== Work order ==
Start at the line with "This screenshot has height=423, width=1024." in the records below, stop at the line with "Given: Click the 安装选项说明 subtitle", and return every line in that span exactly, the two end lines included.

== Exercise data ==
----------

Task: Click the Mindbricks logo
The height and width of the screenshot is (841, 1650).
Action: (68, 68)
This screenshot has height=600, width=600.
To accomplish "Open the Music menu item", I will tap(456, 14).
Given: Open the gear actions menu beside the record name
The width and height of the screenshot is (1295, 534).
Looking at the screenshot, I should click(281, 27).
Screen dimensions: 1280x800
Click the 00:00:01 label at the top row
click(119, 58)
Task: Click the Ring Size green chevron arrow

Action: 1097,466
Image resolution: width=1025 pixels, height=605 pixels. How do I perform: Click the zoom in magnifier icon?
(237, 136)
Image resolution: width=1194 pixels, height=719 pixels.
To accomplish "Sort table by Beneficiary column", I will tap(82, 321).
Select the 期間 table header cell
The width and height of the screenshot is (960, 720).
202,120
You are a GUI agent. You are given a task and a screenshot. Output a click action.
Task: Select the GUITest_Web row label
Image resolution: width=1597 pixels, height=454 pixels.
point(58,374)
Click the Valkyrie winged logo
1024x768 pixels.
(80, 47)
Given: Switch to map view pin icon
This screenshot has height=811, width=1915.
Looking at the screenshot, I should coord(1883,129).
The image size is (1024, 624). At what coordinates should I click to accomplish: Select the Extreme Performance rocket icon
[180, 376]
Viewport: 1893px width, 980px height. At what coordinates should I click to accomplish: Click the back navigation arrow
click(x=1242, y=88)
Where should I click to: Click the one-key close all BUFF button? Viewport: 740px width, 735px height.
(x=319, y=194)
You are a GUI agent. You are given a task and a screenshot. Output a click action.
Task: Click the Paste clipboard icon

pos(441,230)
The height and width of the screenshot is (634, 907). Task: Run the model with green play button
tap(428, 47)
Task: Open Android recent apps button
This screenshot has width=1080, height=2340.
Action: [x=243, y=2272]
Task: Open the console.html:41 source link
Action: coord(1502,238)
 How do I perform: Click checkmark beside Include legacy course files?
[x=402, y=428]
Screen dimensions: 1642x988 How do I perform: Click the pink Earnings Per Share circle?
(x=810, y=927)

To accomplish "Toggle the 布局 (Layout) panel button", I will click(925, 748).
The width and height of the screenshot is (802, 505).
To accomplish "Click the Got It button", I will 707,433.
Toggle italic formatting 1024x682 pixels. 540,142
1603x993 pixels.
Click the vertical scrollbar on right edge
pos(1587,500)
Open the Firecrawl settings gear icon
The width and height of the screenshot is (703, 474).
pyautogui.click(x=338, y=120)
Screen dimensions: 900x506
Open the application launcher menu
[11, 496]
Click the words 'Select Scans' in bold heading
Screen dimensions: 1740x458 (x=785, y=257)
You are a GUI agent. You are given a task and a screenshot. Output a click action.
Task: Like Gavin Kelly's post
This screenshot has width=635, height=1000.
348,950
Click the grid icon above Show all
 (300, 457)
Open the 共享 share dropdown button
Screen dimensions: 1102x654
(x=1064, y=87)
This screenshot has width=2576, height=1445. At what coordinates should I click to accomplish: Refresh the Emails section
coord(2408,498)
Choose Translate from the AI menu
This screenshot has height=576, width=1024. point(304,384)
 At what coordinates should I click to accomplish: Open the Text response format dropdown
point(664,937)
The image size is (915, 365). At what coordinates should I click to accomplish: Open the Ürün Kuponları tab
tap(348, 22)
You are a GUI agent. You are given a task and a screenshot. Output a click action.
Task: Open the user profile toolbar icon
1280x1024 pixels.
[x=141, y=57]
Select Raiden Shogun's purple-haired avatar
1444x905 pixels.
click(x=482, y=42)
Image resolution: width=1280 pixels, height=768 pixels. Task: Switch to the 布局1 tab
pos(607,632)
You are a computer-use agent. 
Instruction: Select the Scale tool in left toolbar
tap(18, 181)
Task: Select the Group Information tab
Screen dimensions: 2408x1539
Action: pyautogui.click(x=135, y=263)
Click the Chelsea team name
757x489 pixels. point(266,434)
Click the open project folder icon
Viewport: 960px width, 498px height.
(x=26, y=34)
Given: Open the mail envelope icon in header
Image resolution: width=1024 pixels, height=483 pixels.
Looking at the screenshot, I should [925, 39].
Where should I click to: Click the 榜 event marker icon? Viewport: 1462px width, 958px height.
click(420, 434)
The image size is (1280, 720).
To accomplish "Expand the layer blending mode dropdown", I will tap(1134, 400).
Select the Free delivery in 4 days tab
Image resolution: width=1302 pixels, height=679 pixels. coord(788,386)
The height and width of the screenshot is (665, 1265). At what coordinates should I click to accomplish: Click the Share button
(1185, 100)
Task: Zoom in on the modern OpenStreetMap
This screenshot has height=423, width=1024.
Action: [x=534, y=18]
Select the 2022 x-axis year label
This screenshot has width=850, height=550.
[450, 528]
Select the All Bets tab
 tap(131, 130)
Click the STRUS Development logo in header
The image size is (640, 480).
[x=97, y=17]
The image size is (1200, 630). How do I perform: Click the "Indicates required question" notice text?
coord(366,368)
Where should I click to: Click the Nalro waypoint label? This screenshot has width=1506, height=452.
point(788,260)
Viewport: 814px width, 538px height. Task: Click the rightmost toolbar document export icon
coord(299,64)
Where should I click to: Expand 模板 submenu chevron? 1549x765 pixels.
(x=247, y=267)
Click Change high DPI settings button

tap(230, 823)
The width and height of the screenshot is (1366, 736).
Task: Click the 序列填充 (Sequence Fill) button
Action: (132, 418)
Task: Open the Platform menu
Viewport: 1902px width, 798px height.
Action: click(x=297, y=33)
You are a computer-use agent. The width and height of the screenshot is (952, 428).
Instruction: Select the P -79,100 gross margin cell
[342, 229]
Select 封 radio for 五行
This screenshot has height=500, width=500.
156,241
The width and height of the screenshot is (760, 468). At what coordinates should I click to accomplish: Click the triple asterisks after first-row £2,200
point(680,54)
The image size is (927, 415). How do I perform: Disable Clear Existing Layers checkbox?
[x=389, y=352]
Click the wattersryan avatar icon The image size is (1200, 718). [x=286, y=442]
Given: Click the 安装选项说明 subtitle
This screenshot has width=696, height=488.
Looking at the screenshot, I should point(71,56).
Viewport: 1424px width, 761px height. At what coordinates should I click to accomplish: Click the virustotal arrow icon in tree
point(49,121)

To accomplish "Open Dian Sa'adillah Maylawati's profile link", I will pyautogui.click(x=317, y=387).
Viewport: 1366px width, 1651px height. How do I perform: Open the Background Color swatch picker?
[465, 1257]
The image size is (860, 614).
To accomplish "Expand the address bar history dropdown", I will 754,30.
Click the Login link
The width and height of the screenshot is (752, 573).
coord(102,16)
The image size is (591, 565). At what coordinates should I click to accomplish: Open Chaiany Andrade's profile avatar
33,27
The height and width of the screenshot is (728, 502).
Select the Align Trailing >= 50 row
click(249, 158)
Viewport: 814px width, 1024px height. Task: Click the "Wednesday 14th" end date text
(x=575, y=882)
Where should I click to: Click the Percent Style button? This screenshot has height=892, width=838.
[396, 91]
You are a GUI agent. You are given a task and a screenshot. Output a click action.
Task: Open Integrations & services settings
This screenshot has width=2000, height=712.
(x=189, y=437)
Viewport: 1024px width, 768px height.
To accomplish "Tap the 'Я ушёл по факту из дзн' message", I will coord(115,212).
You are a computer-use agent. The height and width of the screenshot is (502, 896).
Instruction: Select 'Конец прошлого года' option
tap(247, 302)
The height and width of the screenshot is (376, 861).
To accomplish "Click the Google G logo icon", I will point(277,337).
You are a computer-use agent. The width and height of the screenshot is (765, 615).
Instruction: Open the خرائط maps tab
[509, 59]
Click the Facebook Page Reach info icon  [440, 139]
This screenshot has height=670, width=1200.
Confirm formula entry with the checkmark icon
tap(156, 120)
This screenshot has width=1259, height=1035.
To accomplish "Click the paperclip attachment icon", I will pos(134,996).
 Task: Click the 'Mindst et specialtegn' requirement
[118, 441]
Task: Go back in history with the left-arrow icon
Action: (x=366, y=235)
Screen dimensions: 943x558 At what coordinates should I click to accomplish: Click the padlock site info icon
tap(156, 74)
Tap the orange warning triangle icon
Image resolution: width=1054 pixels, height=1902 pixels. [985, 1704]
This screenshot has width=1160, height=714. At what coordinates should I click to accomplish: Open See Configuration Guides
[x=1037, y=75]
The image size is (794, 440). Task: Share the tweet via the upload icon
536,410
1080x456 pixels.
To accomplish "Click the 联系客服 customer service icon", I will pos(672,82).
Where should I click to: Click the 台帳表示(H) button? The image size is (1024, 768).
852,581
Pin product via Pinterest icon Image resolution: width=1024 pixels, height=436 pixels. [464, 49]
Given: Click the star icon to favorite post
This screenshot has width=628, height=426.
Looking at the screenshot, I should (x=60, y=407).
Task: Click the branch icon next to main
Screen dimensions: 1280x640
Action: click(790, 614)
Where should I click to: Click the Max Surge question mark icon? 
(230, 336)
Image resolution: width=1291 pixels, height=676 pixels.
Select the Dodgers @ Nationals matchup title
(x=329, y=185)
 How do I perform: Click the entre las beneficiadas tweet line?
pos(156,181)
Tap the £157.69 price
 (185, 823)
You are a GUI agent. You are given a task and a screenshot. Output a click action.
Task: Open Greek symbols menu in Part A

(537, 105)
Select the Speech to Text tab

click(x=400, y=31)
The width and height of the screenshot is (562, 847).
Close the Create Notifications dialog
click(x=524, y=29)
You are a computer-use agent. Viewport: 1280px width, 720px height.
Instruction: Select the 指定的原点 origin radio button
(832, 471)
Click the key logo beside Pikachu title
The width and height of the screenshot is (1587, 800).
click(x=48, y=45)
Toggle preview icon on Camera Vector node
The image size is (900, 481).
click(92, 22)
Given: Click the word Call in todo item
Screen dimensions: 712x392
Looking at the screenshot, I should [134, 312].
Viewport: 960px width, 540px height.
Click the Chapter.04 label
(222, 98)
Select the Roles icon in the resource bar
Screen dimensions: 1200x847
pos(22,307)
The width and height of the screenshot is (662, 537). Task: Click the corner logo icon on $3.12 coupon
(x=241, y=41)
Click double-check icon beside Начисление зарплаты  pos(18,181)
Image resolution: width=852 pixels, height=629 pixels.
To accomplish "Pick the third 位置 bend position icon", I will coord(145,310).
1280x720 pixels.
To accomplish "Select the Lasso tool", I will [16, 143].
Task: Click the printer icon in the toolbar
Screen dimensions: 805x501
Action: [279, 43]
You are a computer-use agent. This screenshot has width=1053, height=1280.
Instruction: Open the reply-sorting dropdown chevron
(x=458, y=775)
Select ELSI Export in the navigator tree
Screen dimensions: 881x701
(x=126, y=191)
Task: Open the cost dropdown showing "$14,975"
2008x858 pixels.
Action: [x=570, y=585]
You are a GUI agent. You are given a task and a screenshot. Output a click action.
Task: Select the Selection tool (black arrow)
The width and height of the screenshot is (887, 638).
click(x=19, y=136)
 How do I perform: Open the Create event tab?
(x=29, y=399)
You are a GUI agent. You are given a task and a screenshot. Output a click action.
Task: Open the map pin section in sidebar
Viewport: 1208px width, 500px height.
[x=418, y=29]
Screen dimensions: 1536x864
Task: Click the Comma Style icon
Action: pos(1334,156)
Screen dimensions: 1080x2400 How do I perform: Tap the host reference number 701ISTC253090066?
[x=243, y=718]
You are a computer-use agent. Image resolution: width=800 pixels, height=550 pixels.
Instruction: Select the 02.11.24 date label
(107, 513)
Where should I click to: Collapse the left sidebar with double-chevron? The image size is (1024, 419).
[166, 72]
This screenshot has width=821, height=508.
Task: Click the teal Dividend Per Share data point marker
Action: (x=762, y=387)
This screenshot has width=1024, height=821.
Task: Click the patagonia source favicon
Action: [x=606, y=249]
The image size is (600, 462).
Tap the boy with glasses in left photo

----------

== Reply to the exercise ==
This screenshot has height=423, width=1024.
Action: [x=534, y=18]
Select the 2022 x-axis year label
This screenshot has width=850, height=550.
[450, 528]
Select the All Bets tab
 tap(131, 130)
Click the STRUS Development logo in header
The image size is (640, 480).
[x=97, y=17]
The image size is (1200, 630). How do I perform: Click the "Indicates required question" notice text?
coord(366,368)
Where should I click to: Click the Nalro waypoint label? This screenshot has width=1506, height=452.
point(788,260)
Viewport: 814px width, 538px height. Task: Click the rightmost toolbar document export icon
coord(299,64)
Where should I click to: Expand 模板 submenu chevron? 1549x765 pixels.
(x=247, y=267)
Click Change high DPI settings button

tap(230, 823)
The width and height of the screenshot is (1366, 736).
Task: Click the 序列填充 (Sequence Fill) button
Action: (132, 418)
Task: Open the Platform menu
Viewport: 1902px width, 798px height.
Action: click(x=297, y=33)
You are a computer-use agent. The width and height of the screenshot is (952, 428).
Instruction: Select the P -79,100 gross margin cell
[342, 229]
Select 封 radio for 五行
This screenshot has height=500, width=500.
156,241
The width and height of the screenshot is (760, 468). At what coordinates should I click to accomplish: Click the triple asterisks after first-row £2,200
point(680,54)
The image size is (927, 415). How do I perform: Disable Clear Existing Layers checkbox?
[x=389, y=352]
Click the wattersryan avatar icon The image size is (1200, 718). [x=286, y=442]
Given: Click the 安装选项说明 subtitle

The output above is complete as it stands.